ガウディとサグラダファミリア展。ロゴがお洒落。
最終週に駆け込みで、有給をとって木曜の夕方に。面白かったので、感想を書いておく。


まず、すごい混んでた。(いきなりマイナスの感想から入る)
たくさんのパネルで導線が仕切られていて、渋滞が起きていた。美術の展覧会にしては読むところも多かったので、全然先に進まない。日曜午後の談合坂みたいに。
混雑は最終週だったからなのか。サグラダファミリアというのはこれほどの絶大な集客性があるんだなと、思い知った。

さて、展覧会の内容としては、非常に面白くて勉強になった。ここから本題である。

■ 彩り鮮やかガウディ建築

もともと私はガウディのこともサグラダファミリアのことも、全然知らなかった。ただ未完の壮大な建造物であり人気観光地、という程度の認識であった。
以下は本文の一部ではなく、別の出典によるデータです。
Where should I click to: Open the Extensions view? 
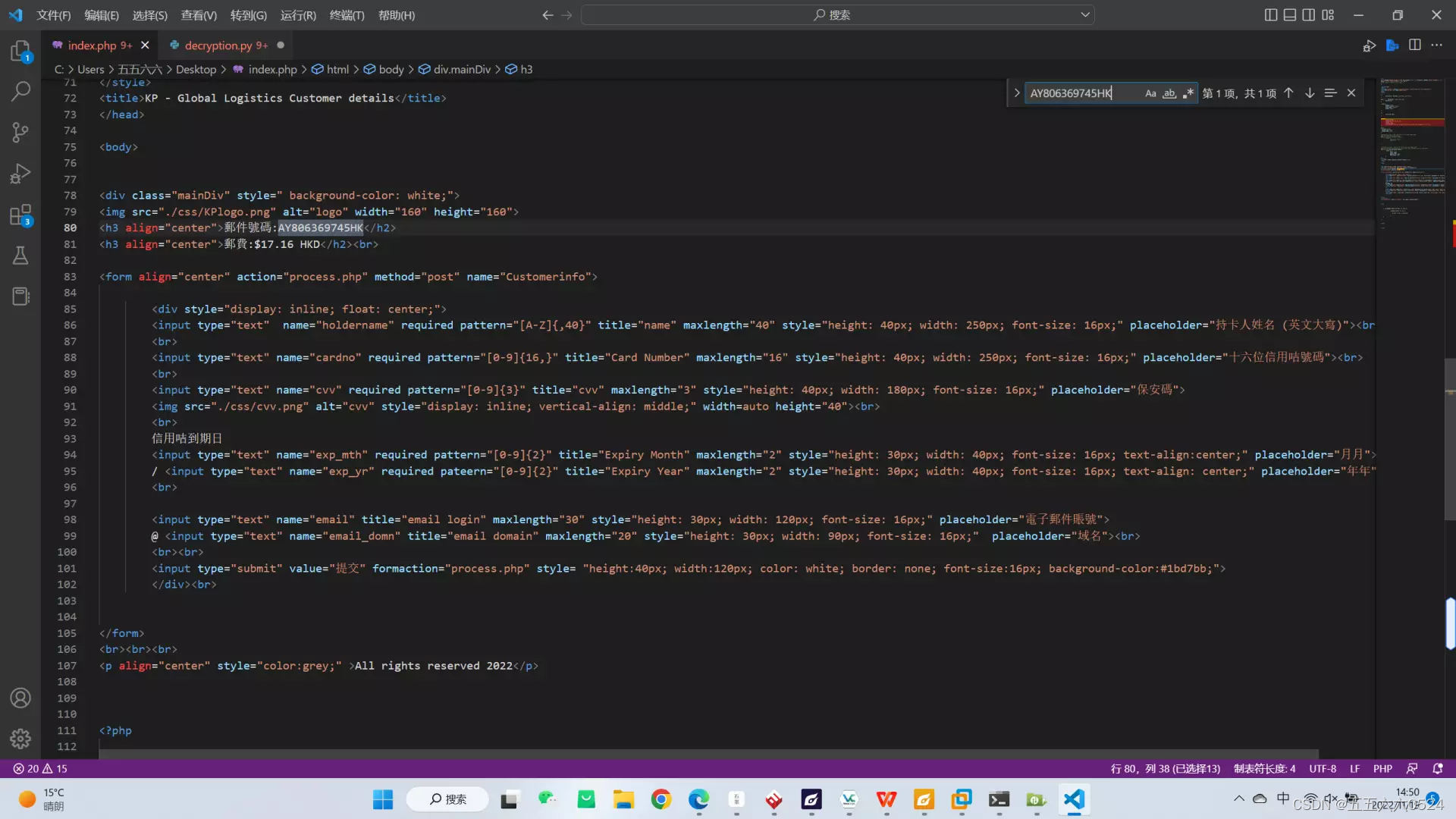(20, 215)
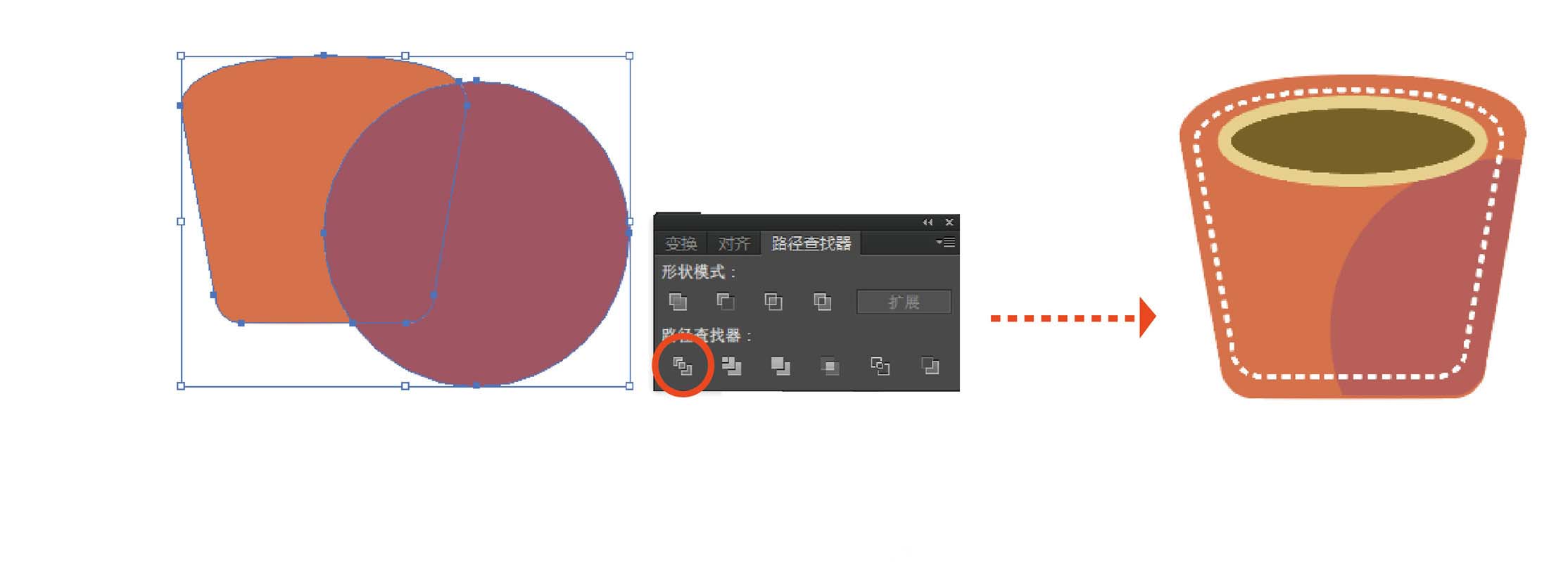
Task: Open the Pathfinder panel options menu
Action: 945,243
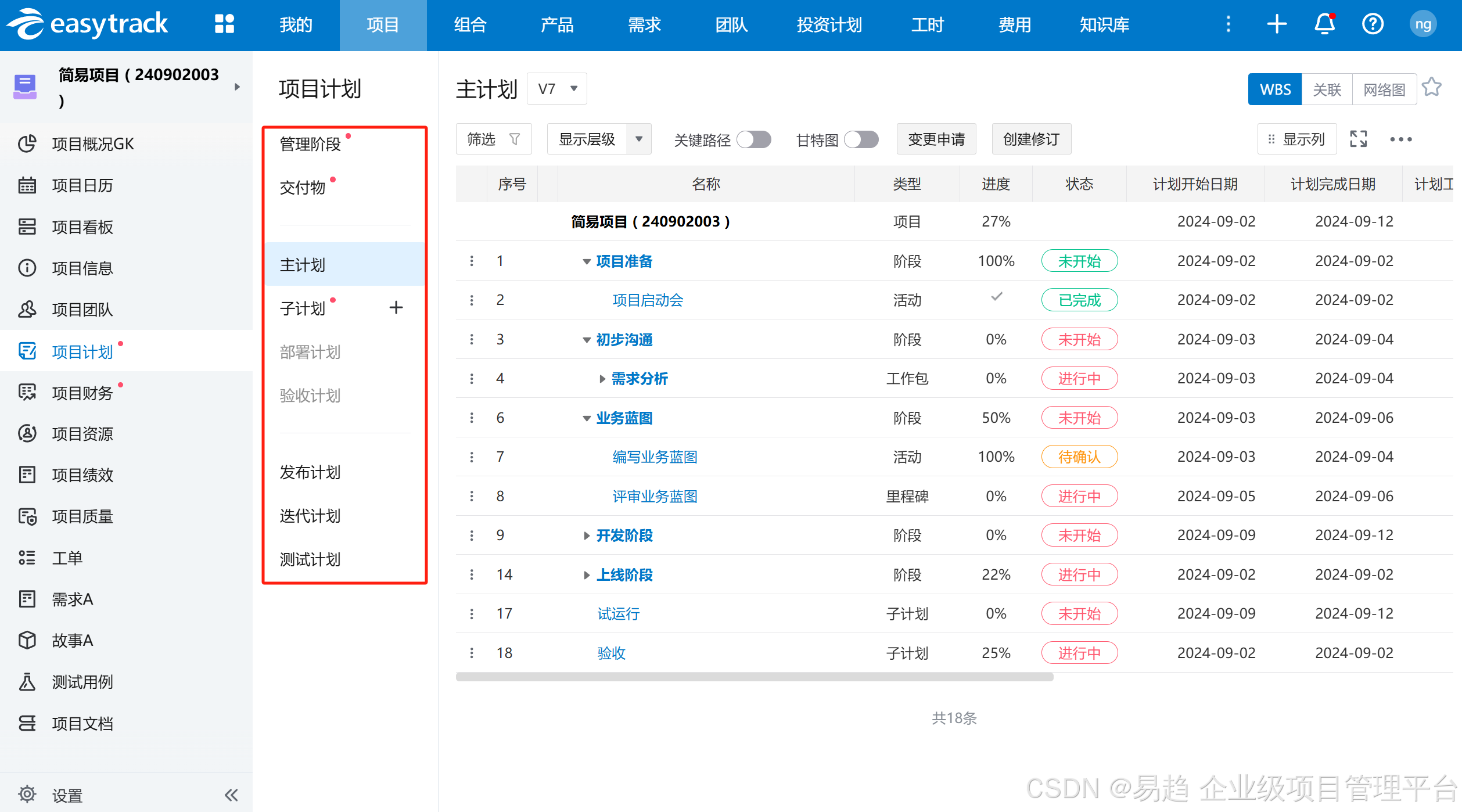Screen dimensions: 1462x812
Task: Open the 显示层级 dropdown arrow
Action: (x=639, y=139)
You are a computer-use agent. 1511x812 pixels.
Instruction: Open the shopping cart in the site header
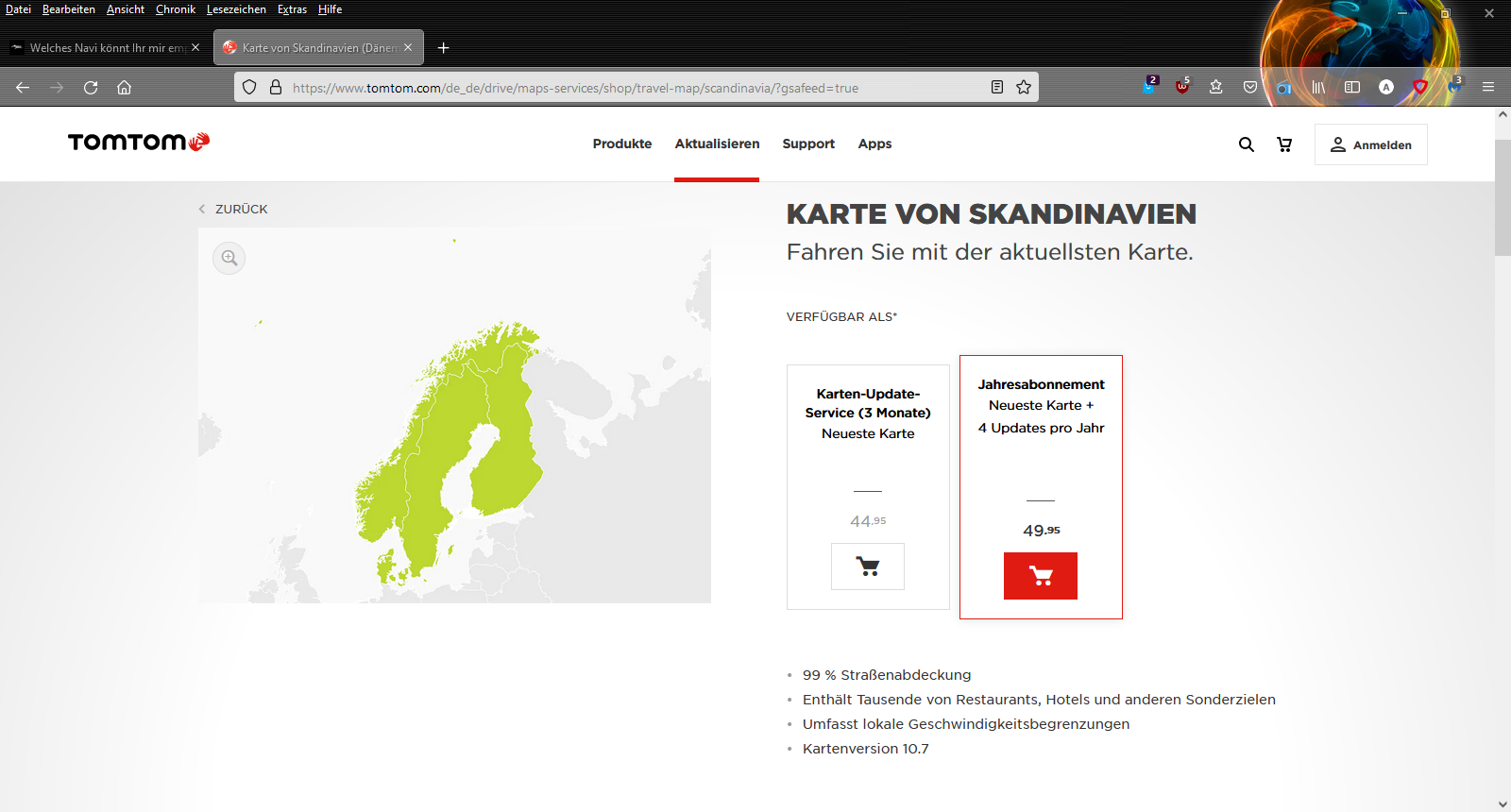[x=1284, y=144]
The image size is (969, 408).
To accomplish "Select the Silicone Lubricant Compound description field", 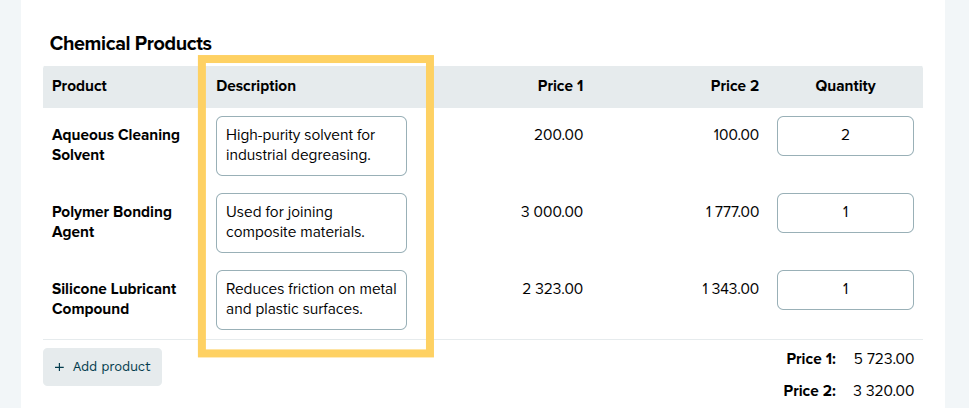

そんな私にとってまず印象的だったのが、ガウディ建築の色彩の豊かさである。
破砕タイルの手法はガウディ独自のスタイルだったそうだが、たくさんのタイルで装飾された煙突や外壁が、本当にカラフルで魅力的であった。
まるでディズニーシーのマーメイドラグーンである。(ちょうどカサ・バトリョは海底洞窟がモチーフになった説も紹介されていた。)
カサ・ビセンスでは、元々その土地に生えていたマリーゴールドをモチーフとしたタイルを壁に飾ったそうだ。
サグラダファミリアも、巨大な茶色建築かと思いきや、塔の上のシンボルは破砕タイルで装飾されていたり、ステンドグラスがはめられていたり、よく見ると色鮮やかで美しいのだと知った。

■ ガウディ的創造理論

ガウディにとってクリエイティブの源泉は自然・歴史・幾何学だったという。曰く、人は創造しない、既にある物事を発見しているだけ、なのだという。
この世の有象無象を観察し、アイデアの種が発見されるという考え方。
私は学生時代、自然現象の裏に潜む数学的な法則を解明する"現象数理学"を学んだ。味噌汁から渋滞、エッシャーのような錯視までもが研究対象となり、あらゆる事象を数学的に抽象化することで、時には全く異なる分野にも応用できるという学問だ。通ずるものがあると思った。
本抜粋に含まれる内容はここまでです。